ACTIVITY: Would you filter these records and copy every line that has the word "indicator"?

--- THE DATA Enclosed Below ---

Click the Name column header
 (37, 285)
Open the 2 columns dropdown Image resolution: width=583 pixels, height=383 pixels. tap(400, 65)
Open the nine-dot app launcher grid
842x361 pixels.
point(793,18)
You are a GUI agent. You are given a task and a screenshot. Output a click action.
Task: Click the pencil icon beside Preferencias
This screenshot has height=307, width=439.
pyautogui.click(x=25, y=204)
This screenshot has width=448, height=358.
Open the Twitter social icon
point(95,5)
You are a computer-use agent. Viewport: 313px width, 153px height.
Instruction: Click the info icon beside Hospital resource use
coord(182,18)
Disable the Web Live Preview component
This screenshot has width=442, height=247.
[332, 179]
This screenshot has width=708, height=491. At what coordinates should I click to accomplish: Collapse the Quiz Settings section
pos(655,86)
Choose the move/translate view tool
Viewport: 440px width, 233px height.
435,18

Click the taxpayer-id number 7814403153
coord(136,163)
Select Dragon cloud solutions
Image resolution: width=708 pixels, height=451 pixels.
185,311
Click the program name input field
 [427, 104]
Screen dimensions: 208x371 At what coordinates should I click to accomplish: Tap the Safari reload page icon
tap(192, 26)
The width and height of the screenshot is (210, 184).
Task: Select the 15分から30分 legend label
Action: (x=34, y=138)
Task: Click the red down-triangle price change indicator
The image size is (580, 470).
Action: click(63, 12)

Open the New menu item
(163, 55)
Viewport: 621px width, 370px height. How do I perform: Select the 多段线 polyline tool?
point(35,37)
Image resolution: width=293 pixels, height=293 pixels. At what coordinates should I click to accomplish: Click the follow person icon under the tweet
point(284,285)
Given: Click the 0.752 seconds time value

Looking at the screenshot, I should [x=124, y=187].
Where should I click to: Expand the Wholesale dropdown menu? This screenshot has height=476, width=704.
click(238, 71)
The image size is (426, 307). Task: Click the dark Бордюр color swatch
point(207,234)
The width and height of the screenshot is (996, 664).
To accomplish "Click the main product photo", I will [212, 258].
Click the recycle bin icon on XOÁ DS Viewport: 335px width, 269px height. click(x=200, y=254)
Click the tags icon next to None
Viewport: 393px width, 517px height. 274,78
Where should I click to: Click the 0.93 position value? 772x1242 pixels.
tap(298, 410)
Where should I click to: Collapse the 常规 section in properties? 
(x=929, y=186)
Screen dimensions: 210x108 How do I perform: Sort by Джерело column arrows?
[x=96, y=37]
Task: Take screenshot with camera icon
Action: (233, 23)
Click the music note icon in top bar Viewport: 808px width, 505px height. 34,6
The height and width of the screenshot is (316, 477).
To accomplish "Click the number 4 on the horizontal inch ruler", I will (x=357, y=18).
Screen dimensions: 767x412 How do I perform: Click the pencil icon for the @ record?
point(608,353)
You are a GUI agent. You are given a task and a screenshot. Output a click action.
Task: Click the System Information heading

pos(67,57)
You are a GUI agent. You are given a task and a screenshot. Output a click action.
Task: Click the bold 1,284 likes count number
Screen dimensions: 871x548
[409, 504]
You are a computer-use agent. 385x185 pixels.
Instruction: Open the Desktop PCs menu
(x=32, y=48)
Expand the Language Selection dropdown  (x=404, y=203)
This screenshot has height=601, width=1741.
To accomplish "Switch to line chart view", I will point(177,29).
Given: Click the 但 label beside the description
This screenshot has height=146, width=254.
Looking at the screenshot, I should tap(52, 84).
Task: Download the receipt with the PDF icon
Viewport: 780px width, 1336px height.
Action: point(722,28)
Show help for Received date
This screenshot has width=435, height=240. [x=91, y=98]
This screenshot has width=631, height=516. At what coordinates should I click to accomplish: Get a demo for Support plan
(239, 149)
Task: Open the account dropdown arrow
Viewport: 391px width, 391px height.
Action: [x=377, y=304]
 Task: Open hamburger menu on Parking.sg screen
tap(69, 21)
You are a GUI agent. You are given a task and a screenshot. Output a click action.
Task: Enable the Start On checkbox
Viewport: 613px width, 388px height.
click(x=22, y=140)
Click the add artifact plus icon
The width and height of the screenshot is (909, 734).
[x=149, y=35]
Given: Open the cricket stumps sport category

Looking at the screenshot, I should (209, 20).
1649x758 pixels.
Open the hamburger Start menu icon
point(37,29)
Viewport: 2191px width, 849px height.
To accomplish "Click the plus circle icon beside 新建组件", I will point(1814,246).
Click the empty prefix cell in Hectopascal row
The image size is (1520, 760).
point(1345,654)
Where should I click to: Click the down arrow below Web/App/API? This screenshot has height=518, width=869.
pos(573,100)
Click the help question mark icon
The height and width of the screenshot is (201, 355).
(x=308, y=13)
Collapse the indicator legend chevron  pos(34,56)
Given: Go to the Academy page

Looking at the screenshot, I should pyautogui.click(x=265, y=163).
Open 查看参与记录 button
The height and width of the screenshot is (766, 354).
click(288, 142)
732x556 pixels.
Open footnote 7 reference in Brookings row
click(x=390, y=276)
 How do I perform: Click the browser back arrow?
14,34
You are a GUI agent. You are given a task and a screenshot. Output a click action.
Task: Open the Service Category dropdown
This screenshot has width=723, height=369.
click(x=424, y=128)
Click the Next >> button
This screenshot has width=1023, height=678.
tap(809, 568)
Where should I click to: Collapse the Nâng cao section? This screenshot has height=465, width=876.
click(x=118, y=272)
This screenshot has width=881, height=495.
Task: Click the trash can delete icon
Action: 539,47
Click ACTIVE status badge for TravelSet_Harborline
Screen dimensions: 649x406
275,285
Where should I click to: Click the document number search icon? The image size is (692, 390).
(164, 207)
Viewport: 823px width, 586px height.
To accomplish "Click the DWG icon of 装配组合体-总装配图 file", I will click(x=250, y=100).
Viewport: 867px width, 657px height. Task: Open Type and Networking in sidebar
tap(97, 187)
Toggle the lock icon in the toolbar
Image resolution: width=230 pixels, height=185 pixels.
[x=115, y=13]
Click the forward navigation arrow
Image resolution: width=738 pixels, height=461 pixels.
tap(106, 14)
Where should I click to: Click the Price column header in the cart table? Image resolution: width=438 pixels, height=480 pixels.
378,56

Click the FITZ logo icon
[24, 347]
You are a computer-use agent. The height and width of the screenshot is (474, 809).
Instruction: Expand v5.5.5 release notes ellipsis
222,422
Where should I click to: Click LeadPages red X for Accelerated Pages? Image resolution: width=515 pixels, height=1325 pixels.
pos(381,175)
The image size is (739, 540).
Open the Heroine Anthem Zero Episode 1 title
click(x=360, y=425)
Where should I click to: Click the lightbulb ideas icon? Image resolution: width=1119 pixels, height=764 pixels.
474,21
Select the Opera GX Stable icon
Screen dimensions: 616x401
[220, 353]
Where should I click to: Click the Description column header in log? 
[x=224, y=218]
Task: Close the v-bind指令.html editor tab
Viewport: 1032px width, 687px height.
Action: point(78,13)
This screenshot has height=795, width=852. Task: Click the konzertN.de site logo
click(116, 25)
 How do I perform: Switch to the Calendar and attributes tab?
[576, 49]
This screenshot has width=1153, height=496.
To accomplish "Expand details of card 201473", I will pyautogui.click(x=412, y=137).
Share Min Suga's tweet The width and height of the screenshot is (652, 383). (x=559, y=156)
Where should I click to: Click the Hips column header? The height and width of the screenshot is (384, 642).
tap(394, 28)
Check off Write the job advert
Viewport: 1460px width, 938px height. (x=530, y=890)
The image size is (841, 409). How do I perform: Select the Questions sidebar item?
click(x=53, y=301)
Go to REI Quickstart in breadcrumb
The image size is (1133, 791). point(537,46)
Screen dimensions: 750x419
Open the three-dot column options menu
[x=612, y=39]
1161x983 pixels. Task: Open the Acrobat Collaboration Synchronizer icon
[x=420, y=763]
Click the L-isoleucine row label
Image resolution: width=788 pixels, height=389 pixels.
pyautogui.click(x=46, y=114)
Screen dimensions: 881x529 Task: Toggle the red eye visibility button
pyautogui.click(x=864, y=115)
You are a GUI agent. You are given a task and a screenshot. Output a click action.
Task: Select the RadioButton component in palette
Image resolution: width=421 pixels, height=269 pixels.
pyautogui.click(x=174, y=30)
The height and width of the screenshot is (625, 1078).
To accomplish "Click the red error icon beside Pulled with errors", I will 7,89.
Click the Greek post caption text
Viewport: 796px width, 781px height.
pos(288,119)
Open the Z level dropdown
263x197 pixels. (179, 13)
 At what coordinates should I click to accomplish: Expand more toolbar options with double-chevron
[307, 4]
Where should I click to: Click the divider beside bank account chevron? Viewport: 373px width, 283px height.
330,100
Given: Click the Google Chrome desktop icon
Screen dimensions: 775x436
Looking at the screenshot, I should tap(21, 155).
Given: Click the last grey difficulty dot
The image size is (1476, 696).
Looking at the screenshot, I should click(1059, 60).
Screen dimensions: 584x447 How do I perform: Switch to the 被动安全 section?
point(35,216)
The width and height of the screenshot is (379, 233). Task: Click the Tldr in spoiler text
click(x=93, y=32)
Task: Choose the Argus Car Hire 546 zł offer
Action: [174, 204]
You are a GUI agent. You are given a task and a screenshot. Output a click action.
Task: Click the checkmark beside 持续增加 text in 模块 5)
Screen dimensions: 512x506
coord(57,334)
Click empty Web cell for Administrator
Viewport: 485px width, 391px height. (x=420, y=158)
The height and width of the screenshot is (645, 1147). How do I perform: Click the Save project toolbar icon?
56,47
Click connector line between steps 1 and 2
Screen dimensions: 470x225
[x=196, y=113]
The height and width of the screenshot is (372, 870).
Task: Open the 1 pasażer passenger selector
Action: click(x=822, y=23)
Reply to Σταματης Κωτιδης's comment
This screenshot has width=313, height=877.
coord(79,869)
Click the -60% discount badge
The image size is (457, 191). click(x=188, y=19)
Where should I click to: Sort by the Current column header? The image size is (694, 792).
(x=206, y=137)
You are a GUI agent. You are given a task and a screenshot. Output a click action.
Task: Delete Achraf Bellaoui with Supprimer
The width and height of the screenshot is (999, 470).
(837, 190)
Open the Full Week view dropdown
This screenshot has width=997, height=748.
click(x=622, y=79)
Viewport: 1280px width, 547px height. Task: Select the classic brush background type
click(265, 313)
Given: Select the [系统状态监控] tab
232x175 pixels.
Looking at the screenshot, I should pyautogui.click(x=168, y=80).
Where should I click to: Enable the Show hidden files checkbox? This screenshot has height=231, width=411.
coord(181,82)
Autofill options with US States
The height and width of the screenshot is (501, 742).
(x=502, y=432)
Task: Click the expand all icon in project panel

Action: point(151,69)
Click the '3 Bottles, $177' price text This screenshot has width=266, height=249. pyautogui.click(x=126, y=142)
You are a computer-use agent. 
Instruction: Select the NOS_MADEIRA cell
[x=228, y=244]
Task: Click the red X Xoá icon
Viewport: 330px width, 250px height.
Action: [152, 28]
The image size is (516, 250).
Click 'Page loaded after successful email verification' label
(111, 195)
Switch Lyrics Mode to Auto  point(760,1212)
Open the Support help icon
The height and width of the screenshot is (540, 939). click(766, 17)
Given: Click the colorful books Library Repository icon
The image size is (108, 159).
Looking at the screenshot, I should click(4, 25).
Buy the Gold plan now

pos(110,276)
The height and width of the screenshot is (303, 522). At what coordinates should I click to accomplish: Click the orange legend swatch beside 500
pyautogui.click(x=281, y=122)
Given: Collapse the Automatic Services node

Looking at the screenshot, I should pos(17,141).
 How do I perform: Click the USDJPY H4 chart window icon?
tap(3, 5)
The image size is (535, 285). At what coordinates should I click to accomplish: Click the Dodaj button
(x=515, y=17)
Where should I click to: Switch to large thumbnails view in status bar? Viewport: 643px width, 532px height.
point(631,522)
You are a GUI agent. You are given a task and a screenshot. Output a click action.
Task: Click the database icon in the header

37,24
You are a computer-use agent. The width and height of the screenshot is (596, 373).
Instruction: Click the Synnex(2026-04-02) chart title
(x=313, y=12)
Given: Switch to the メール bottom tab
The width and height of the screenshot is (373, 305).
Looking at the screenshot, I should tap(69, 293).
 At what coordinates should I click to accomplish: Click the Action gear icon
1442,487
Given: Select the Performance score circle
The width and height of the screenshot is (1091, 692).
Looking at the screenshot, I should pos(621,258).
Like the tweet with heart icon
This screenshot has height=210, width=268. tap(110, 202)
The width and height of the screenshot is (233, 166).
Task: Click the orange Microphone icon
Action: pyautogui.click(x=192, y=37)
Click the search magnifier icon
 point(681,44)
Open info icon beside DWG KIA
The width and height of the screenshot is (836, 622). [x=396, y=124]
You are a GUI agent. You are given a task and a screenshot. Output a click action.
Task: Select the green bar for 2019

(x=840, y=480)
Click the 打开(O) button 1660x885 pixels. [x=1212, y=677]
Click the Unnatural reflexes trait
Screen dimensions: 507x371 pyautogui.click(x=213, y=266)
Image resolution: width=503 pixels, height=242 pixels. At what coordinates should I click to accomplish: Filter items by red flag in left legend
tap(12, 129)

--- End of Enclosed THE DATA ---

RESPONSE AREA:
Task: Click the red down-triangle price change indicator
Collapse the indicator legend chevron  pos(34,56)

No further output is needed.